Is Presentation Everything?

Dear Rabbi

I attend a Synagogue where the Rabbi, not originally English, struggles to express himself properly. We all understand what he’s saying but it is sometimes a little painful to listen to. He’s very sincere and many people like him, but I think presentation is half the job of every Rabbi. What do you think?


Dear Henny

Life is very much in the marketing. Take for example wine. The more unique and attractive a wine label is, the more likely the bottle will be purchased and tasted by consumers. It is widely believed that wine label art is reflective of the quality of the wine inside. The aesthetic appeal of a wine label initiates the first purchase, while the quality of the wine initiates a second purchase. As someone once eloquently noted: “Wine is fashion, and beverage isles are the runways. Wines, like fashion, have reached a point where marketing and merchandising play as important a role as making the product itself.”

In other words, wine labels are no longer used to simply relay information about variety or producer, but are now used as a marketing tactic to draw in potential buyers. The wine label is a billboard, which makes it all the more crucial within the highly competitive wine market that companies differentiate themselves among other brands by designing their label appropriately for their target market.


The same reality is true with speakers. There are very eloquent speakers who can wax lyric, be profoundly poetic – they’re such gifted orators that they can turn people’s emotions on and off like a tap. They have silver tongues and a strong command of the spoken language such that they can deliver their talk brilliantly. But sometimes one walks away from a really eloquent talk: “Wow that was amazing! You should have heard the Rabbi today!” “Really? What did he say? What was his message?” And that will be followed with silence. Stirring and expressive noise but no substance.


To be sure, presentation matters! We must always be aware of our target audience and the best possible way to draw them in. But key in all this remains eminently the message. And the message must be real and consistent. Otherwise, to be frank, whether you are “selling religion” or selling a product, you are little more than a snake-oil salesman.


Sometimes, the lack of silver tongue makes you appreciate that there is nothing glitzy and glamorous about the presentation. It is truth spoken from the heart which ultimately makes its necessary impact.


The ancient Sages put it succinctly when they said: “Don’t look at the barrel rather what is within. For you can have a new barrel but with old wine or an old barrel without even new wine within.” Image is powerful but image can also be superficial.
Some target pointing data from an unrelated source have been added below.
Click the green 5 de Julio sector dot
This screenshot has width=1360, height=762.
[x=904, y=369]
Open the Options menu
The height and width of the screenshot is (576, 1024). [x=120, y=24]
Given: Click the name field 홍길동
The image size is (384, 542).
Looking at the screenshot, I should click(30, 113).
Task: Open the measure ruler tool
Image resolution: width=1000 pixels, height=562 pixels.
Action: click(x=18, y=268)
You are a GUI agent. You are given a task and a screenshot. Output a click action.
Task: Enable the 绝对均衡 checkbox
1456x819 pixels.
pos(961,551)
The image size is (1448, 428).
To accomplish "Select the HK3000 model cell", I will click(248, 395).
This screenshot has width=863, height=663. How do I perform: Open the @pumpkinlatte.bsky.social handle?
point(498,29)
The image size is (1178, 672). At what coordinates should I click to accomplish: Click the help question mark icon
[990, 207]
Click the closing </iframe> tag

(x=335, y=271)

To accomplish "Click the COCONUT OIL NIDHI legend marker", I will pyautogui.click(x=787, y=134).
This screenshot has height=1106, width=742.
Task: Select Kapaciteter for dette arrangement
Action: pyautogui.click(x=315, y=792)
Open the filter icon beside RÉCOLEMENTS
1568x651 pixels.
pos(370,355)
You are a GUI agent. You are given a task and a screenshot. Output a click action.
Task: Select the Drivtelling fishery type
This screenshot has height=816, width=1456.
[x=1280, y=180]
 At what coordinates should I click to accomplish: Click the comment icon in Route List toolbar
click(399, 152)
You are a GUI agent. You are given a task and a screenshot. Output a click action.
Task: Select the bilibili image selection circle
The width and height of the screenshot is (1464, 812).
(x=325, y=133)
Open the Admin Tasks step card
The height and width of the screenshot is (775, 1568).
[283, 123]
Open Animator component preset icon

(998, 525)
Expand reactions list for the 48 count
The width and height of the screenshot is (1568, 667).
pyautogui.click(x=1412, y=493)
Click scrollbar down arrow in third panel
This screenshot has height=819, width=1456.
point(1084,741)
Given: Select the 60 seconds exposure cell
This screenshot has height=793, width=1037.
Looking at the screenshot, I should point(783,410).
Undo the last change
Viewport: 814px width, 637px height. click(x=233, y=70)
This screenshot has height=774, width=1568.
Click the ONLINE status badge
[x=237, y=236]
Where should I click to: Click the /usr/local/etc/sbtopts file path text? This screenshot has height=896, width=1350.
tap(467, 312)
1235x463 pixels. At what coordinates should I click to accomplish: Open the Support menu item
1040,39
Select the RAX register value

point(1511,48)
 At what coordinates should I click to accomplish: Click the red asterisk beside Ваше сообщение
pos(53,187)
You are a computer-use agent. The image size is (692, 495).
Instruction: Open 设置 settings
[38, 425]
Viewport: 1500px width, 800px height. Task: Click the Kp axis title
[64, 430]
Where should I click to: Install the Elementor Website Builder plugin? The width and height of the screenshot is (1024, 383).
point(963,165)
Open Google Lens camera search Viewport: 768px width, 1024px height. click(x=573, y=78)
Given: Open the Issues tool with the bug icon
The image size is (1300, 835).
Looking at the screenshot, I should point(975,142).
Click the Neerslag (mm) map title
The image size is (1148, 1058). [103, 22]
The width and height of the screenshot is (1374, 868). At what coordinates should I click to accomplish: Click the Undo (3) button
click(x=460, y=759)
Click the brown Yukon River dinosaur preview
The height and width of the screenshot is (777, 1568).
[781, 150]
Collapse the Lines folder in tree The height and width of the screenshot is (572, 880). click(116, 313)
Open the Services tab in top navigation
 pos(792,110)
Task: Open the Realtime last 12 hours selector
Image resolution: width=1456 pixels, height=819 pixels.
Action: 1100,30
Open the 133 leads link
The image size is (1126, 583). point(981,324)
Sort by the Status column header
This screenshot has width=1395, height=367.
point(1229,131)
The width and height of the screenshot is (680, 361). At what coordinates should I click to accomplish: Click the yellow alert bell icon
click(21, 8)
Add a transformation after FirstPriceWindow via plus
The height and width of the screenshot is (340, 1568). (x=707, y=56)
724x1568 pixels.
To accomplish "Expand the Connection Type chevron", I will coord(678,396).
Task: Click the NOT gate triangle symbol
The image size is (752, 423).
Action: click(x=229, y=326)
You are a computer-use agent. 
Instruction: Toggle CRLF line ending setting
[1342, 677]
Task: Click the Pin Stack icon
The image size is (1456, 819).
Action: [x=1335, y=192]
It is what is within that matters most.


We live in a superficial world where social media is triumphant, a public image is held with the highest of importance and competing against each other is the social norm. Know how to look past the superficial exterior and be clear-headed to recognise authenticity. Even when sometimes that truth may not be as flashy or as popular as one might prefer.

Jewish Unity – Who Are We Kidding?


Dear Rabbi

Why do Jewish people talk so much about unity when there is so much disparity?



Dear Melisa

An Irishman walks into a bar in Dublin, orders three pints of Guinness and sits in the back of the room, drinking a sip out of each one in turn. The bartender says, “You know, a pint goes flat after I draw it; it would taste better if you bought one at a time.” The Irishman replies, “Well, you see, I have two brothers. One is in America, the other in Australia, and I’m here in Dublin. When we all left home, we promised that we’d each drink this way in our local pubs to remember the good ol’ days when we used to drink together.” The bartender smiles at the thought of this warm custom and the Irishman becomes a regular in the bar, always drinking the same way: He orders three pints and drinks them in turn. One day, he comes in and orders only two pints. All the other regulars notice and fall silent. Before leaving, the bartender says, “Look, I don’t want to intrude on your grief, but I would like to offer my condolences on your sad loss.” The Irishman is confused for a moment then a light flickers in his eyes and he laughs. “Oh, no,” he says, “Everyone’s fine. Those two pints were for my brothers. Me, I’ve quit drinking.”

Whenever there is terrible conflict in Israel, Jewish people band together is a most compelling demonstration of unity proving how we are essentially connected at the core. It’s not like we are Americans who are also Jewish, and Canadians who are also Jewish and British who are also Jewish. We are, first and foremost Jewish, and then, based on our geographical locations – we are either British Jews or American Jews or Canadian Jews etc. The relevance of this is that when something happens in any one place we feel it someplace else. Like a family member – however far away – if something happens to my brother or sister – on the other side of the world, it doesn’t lessen the impact. I don’t believe there are a people so universally bound as the Jewish people. We could be sitting in a bar drinking alone, but my brother in Australia and the other in Israel – it is as though they are drinking with me. We are all interconnected. Each time a rocket is fired we feel the pain wherever we were. Each time a terrorist strikes, we shed a tear around the world. Are there a people like that anywhere in the world?